We are becoming an increasingly desensitized society. We are unable to put intense situations into perspective. Part of it is simple, human nature. The disparity between 10,000 and 11,000 lives lost is not something we are able to process instantaneously, especially when we are flooded with the news of death every day; it floats over our heads. Many of us do not really feel an elevated sense of despair when we hear the number of malnourished children in Yemen could increase from 2.2 million to 2.4 million by the end of this year. What does two million mean? The majority of us have not been exposed to this immense of a number, making it unimaginable to visualize its scope in global and historical situations. Wislawa Szymborska, a Nobel Peace Prize recipient, elaborates on the concept of counting the dead: “history counts its skeletons in round numbers. A thousand and one remains a thousand, as though the one had never existed.”

If we are unable to truly comprehend damage, it becomes impossible to understand the severity of the events we are experiencing globally. We get accustomed to listening to large, hollow numbers and our ability to empathize with others diminishes. We derogate from the actual loss of human lives. 

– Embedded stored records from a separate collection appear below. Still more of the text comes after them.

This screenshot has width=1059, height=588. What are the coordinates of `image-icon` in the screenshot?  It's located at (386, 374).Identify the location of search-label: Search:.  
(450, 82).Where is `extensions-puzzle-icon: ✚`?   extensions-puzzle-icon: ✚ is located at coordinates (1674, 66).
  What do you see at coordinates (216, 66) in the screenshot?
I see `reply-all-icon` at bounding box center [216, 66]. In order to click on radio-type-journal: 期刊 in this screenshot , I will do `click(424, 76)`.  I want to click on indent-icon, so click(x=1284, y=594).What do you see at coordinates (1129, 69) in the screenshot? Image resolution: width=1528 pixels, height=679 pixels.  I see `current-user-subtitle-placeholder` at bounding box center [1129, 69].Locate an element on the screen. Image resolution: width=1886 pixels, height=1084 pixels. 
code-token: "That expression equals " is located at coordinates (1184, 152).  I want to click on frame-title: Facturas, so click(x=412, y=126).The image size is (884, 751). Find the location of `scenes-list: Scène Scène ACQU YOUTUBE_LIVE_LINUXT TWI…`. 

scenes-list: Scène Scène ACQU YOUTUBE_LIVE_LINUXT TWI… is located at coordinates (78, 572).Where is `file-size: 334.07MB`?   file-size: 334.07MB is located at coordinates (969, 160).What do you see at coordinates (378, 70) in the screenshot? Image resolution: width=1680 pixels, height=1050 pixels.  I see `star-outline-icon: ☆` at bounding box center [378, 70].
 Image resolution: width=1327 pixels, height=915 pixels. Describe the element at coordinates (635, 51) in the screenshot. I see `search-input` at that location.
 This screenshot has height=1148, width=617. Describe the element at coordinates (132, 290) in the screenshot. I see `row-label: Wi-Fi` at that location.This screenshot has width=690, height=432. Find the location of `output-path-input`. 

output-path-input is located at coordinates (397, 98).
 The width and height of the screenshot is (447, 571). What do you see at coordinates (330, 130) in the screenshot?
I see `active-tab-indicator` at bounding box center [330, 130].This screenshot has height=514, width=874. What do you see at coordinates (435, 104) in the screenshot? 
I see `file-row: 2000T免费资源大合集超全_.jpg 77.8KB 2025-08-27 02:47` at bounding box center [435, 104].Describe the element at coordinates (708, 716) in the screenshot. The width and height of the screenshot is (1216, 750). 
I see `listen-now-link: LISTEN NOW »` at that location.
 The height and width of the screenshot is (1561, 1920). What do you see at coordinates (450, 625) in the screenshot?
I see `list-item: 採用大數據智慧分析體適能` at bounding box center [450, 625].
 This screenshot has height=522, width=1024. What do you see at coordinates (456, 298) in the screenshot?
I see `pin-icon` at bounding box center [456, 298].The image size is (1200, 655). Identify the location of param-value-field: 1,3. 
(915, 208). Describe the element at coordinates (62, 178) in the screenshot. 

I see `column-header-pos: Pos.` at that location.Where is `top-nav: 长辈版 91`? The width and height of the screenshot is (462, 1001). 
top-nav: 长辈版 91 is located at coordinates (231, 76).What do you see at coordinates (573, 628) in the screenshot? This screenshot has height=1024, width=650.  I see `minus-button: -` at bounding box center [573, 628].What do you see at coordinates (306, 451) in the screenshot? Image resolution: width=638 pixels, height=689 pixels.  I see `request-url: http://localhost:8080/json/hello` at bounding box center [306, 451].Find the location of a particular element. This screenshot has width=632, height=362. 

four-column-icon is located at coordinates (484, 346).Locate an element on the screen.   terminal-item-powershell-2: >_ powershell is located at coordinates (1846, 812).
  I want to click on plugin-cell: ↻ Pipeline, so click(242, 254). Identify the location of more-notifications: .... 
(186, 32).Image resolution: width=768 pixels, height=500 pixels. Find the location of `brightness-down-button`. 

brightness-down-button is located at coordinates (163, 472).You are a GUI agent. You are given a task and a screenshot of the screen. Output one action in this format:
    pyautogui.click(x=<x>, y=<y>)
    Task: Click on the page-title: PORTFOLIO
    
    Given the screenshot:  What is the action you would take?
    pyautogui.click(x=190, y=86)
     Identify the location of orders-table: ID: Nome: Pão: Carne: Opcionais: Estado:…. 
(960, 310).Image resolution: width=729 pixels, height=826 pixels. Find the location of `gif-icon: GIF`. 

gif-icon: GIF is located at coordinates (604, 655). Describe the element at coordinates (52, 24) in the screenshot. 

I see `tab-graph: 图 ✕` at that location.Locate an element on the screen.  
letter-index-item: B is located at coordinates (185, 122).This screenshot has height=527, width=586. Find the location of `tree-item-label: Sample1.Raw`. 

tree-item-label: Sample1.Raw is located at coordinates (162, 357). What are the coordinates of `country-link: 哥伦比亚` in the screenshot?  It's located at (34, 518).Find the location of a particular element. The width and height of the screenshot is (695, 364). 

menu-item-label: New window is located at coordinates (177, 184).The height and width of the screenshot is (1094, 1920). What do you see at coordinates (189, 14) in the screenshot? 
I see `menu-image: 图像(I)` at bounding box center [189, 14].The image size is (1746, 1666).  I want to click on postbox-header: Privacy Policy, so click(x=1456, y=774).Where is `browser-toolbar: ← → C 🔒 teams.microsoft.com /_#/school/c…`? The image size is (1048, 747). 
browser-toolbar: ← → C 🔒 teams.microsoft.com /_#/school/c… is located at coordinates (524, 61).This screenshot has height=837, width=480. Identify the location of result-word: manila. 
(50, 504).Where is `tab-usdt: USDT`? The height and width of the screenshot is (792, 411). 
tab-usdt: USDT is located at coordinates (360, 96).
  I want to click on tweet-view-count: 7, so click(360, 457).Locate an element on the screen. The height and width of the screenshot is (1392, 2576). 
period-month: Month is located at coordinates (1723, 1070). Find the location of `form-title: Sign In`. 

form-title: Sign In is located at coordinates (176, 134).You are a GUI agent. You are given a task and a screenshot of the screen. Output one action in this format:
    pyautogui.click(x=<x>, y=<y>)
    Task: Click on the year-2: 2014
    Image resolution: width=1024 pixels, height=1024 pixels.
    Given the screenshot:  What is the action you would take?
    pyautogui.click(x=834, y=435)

This mindset is actively reflected in our society today. Whether or not you agree teenagers and children should have access to violent games is a separate conversation. But the fact of the matter is that many popular games give exposure to graphic events like decapitation, headshots, murder and rape. These exposures have a hand in desensitizing children to the weight of violence. If a 13-year-old spends an hour a day working on their headshot capabilities in Call of Duty, it is inevitably harder for them to be moved when a similar situation reaches the headlines. 

We need to start looking at the numbers — even the very small ones — and take a minute to stop and digest. Take a minute to think about if the person who got shot was someone you loved, if the rape victim was a member of your family, if the person who got run down by a car was your best friend, if the victim of suicide was someone you personally knew. They are incredibly uncomfortable situations to willingly put yourself in, but nothing is worth sacrificing what makes you human and what gives you the ability to empathize. If we make contextualizing these tragedies a habit, it can become easier to understand the devastation behind global events. I don’t think I can ever understand what 10,000 deaths means. I honestly have tried; I sit idle and reflect on what that number looks like. But I can’t seem to wrap my mind around its magnitude. But making an honest attempt counts for something, paving the way to becoming more aware of the impact statistics have beyond their place in a news article. We need to focus on what makes us human: a sense of shared mortality, loss, a unity that goes beyond the limits of race, religion or nationality. Being bombarded by numbers that continue to desensitize us is what makes calamity seem trivialized, a mentality that goes against our humanity: a calamity in and of itself.